Problem details: Give only the number of lines in the records below that contain the word "dropdown".

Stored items
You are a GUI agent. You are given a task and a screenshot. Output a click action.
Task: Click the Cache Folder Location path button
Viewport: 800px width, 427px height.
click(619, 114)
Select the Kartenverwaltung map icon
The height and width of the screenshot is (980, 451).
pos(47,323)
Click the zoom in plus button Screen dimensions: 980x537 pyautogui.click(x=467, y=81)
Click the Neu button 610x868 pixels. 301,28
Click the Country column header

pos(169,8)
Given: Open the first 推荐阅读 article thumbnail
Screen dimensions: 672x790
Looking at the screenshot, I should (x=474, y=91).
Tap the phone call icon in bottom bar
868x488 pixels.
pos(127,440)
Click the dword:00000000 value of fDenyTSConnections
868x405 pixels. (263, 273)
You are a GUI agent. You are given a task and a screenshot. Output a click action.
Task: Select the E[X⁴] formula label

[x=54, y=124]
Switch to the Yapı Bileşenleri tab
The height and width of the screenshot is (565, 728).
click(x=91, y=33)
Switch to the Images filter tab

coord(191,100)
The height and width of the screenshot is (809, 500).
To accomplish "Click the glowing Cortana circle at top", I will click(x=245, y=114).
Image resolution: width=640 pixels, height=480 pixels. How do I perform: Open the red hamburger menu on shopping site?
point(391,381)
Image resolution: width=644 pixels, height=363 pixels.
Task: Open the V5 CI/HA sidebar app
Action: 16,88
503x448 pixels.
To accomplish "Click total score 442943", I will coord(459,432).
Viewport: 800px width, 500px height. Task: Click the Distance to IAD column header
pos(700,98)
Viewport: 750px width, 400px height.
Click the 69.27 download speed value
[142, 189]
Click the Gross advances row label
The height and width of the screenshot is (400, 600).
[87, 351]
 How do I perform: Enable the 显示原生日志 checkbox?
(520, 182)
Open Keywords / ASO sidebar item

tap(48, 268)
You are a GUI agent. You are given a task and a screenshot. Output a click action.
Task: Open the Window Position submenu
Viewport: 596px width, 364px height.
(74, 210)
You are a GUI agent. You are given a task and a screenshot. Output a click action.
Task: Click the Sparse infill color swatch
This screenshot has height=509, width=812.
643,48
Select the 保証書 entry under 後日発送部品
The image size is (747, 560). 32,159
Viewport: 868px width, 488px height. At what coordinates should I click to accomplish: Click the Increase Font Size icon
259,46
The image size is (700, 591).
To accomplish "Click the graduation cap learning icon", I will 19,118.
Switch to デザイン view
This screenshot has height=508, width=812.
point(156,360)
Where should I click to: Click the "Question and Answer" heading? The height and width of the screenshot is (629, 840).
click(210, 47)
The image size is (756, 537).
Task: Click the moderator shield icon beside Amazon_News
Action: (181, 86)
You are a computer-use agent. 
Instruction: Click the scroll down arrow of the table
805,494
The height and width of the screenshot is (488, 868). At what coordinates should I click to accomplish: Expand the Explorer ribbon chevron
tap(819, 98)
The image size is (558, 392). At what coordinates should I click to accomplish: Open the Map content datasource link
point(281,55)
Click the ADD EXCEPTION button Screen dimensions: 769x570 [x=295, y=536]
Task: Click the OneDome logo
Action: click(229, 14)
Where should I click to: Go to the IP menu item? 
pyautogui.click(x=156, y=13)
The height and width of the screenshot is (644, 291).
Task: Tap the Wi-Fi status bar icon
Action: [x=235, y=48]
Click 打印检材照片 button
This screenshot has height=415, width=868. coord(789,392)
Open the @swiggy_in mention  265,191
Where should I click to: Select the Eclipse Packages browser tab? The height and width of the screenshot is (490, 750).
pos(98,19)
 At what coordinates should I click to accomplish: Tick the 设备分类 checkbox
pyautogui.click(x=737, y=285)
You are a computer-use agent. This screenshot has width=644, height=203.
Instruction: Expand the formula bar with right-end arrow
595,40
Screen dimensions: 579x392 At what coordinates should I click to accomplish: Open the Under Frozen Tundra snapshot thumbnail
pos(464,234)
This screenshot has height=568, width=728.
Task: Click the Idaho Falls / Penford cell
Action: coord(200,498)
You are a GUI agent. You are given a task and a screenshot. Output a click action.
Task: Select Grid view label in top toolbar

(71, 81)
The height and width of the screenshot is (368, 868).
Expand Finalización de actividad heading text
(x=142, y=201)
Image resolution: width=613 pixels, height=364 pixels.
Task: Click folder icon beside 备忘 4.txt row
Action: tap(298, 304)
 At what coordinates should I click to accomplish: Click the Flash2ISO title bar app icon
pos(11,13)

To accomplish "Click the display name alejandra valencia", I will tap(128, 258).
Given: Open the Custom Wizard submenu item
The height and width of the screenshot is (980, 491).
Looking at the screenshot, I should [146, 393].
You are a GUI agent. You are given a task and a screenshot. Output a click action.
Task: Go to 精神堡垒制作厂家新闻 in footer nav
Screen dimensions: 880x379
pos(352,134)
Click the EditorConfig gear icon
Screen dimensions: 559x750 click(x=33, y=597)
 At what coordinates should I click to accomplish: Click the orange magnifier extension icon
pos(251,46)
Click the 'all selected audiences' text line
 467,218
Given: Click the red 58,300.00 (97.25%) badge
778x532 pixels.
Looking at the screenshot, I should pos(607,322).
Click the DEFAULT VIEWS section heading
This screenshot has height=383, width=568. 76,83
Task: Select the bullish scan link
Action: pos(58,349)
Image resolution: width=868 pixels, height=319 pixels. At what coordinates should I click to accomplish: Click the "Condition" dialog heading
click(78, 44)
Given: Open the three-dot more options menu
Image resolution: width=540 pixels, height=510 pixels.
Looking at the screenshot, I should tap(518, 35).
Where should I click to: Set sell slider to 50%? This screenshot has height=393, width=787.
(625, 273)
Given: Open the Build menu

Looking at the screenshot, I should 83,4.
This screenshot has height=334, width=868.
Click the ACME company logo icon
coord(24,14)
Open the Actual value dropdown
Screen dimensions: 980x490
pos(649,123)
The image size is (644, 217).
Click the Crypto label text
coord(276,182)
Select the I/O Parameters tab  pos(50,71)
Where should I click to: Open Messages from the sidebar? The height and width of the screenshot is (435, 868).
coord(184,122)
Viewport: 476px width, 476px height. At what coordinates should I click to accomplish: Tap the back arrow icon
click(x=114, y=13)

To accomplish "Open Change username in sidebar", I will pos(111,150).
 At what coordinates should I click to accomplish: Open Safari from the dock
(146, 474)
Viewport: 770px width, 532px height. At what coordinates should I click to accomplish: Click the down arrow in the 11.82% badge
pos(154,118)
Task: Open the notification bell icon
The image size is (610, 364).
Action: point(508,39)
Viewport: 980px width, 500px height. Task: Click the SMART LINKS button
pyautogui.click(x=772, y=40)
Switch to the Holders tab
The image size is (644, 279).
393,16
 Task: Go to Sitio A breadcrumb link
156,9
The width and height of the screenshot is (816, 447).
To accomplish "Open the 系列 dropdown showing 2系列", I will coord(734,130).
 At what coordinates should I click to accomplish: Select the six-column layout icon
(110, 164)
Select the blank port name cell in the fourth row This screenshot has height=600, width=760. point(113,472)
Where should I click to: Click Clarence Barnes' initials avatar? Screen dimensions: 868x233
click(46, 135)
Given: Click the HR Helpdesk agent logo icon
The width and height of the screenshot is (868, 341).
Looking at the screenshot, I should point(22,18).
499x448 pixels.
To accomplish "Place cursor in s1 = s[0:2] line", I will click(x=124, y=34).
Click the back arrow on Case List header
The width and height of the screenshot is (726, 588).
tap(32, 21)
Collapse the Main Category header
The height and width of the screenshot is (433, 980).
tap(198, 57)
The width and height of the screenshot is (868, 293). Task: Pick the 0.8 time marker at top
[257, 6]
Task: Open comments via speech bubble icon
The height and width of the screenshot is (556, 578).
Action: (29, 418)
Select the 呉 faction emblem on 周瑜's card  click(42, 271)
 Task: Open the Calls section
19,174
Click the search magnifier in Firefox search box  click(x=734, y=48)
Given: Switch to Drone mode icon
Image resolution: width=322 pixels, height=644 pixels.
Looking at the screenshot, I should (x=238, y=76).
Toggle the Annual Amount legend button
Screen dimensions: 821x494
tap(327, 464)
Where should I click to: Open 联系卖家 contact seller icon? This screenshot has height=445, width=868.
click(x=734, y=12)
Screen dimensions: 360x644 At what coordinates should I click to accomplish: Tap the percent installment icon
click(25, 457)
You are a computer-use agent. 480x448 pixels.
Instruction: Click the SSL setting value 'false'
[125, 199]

Answer for the task: 2